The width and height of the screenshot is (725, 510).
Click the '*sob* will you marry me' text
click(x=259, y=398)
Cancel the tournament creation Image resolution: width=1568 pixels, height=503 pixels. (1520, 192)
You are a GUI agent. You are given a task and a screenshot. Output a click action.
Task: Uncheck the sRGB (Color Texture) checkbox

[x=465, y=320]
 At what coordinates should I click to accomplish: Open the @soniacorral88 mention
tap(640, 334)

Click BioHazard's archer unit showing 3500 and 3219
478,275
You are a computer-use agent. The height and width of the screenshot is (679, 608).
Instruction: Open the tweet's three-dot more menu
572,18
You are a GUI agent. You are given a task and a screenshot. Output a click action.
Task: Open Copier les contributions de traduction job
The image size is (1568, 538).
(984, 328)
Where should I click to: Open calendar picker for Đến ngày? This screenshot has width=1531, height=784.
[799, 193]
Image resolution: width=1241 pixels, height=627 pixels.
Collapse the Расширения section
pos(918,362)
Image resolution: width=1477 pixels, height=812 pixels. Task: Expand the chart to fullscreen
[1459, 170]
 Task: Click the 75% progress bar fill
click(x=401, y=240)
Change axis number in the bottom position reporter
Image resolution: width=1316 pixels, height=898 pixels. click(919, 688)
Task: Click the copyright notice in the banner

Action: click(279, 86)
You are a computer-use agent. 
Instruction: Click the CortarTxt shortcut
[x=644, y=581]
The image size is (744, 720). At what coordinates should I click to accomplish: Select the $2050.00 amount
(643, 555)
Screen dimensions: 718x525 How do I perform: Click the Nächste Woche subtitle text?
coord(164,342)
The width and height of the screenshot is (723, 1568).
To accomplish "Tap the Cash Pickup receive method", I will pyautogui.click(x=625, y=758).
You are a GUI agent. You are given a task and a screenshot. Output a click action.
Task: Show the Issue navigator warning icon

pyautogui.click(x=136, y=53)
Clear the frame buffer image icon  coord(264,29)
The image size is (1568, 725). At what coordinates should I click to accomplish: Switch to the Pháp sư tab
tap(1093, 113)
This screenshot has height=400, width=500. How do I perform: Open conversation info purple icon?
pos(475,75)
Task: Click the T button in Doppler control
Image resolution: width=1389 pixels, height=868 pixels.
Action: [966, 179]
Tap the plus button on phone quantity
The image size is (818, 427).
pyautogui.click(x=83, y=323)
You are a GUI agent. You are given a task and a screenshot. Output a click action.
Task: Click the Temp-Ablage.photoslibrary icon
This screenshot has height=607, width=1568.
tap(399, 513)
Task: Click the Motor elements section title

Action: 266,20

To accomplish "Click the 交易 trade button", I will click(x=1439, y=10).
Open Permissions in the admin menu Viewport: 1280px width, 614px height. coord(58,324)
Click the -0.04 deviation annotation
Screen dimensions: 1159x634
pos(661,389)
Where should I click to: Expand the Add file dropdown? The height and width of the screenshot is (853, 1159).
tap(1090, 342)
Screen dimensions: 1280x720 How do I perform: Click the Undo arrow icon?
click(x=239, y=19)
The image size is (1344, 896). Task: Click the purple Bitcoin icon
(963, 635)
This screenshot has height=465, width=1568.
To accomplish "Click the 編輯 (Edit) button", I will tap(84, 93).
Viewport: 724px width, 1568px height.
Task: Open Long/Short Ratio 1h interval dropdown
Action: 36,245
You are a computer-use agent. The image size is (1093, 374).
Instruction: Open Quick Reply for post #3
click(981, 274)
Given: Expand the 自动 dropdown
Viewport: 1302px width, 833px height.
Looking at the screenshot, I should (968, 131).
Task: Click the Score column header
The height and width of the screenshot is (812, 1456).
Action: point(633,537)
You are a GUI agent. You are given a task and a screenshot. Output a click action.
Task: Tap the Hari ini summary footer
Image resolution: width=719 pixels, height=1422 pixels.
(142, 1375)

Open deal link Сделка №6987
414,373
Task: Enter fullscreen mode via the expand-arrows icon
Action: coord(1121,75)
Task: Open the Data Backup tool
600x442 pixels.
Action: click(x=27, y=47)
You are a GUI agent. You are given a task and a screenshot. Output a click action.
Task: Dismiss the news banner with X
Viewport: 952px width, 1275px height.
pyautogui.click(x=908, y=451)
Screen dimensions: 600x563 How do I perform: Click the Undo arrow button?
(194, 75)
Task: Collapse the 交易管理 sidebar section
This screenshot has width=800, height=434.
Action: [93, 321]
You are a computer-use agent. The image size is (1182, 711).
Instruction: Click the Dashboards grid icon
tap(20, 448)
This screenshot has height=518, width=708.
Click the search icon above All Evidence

▶ [PROBLEM REQUIREMENTS] Write the records out again. Each one must match exactly.

▶ [RESULT OF THE TASK]
The width and height of the screenshot is (725, 510).
Click the '*sob* will you marry me' text
click(x=259, y=398)
Cancel the tournament creation Image resolution: width=1568 pixels, height=503 pixels. (1520, 192)
You are a GUI agent. You are given a task and a screenshot. Output a click action.
Task: Uncheck the sRGB (Color Texture) checkbox

[x=465, y=320]
 At what coordinates should I click to accomplish: Open the @soniacorral88 mention
tap(640, 334)

Click BioHazard's archer unit showing 3500 and 3219
478,275
You are a computer-use agent. The height and width of the screenshot is (679, 608).
Instruction: Open the tweet's three-dot more menu
572,18
You are a GUI agent. You are given a task and a screenshot. Output a click action.
Task: Open Copier les contributions de traduction job
The image size is (1568, 538).
(984, 328)
Where should I click to: Open calendar picker for Đến ngày? This screenshot has width=1531, height=784.
[799, 193]
Image resolution: width=1241 pixels, height=627 pixels.
Collapse the Расширения section
pos(918,362)
Image resolution: width=1477 pixels, height=812 pixels. Task: Expand the chart to fullscreen
[1459, 170]
 Task: Click the 75% progress bar fill
click(x=401, y=240)
Change axis number in the bottom position reporter
Image resolution: width=1316 pixels, height=898 pixels. click(919, 688)
Task: Click the copyright notice in the banner

Action: click(279, 86)
You are a computer-use agent. 
Instruction: Click the CortarTxt shortcut
[x=644, y=581]
The image size is (744, 720). At what coordinates should I click to accomplish: Select the $2050.00 amount
(643, 555)
Screen dimensions: 718x525 How do I perform: Click the Nächste Woche subtitle text?
coord(164,342)
The width and height of the screenshot is (723, 1568).
To accomplish "Tap the Cash Pickup receive method", I will pyautogui.click(x=625, y=758).
You are a GUI agent. You are given a task and a screenshot. Output a click action.
Task: Show the Issue navigator warning icon

pyautogui.click(x=136, y=53)
Clear the frame buffer image icon  coord(264,29)
The image size is (1568, 725). At what coordinates should I click to accomplish: Switch to the Pháp sư tab
tap(1093, 113)
This screenshot has height=400, width=500. How do I perform: Open conversation info purple icon?
pos(475,75)
Task: Click the T button in Doppler control
Image resolution: width=1389 pixels, height=868 pixels.
Action: [966, 179]
Tap the plus button on phone quantity
The image size is (818, 427).
pyautogui.click(x=83, y=323)
You are a GUI agent. You are given a task and a screenshot. Output a click action.
Task: Click the Temp-Ablage.photoslibrary icon
This screenshot has height=607, width=1568.
tap(399, 513)
Task: Click the Motor elements section title

Action: 266,20

To accomplish "Click the 交易 trade button", I will click(x=1439, y=10).
Open Permissions in the admin menu Viewport: 1280px width, 614px height. coord(58,324)
Click the -0.04 deviation annotation
Screen dimensions: 1159x634
pos(661,389)
Where should I click to: Expand the Add file dropdown? The height and width of the screenshot is (853, 1159).
tap(1090, 342)
Screen dimensions: 1280x720 How do I perform: Click the Undo arrow icon?
click(x=239, y=19)
The image size is (1344, 896). Task: Click the purple Bitcoin icon
(963, 635)
This screenshot has height=465, width=1568.
To accomplish "Click the 編輯 (Edit) button", I will tap(84, 93).
Viewport: 724px width, 1568px height.
Task: Open Long/Short Ratio 1h interval dropdown
Action: 36,245
You are a computer-use agent. The image size is (1093, 374).
Instruction: Open Quick Reply for post #3
click(981, 274)
Given: Expand the 自动 dropdown
Viewport: 1302px width, 833px height.
Looking at the screenshot, I should (968, 131).
Task: Click the Score column header
The height and width of the screenshot is (812, 1456).
Action: point(633,537)
You are a GUI agent. You are given a task and a screenshot. Output a click action.
Task: Tap the Hari ini summary footer
Image resolution: width=719 pixels, height=1422 pixels.
(142, 1375)

Open deal link Сделка №6987
414,373
Task: Enter fullscreen mode via the expand-arrows icon
Action: coord(1121,75)
Task: Open the Data Backup tool
600x442 pixels.
Action: click(x=27, y=47)
You are a GUI agent. You are given a task and a screenshot. Output a click action.
Task: Dismiss the news banner with X
Viewport: 952px width, 1275px height.
pyautogui.click(x=908, y=451)
Screen dimensions: 600x563 How do I perform: Click the Undo arrow button?
(194, 75)
Task: Collapse the 交易管理 sidebar section
This screenshot has width=800, height=434.
Action: [93, 321]
You are a computer-use agent. The image size is (1182, 711).
Instruction: Click the Dashboards grid icon
tap(20, 448)
This screenshot has height=518, width=708.
Click the search icon above All Evidence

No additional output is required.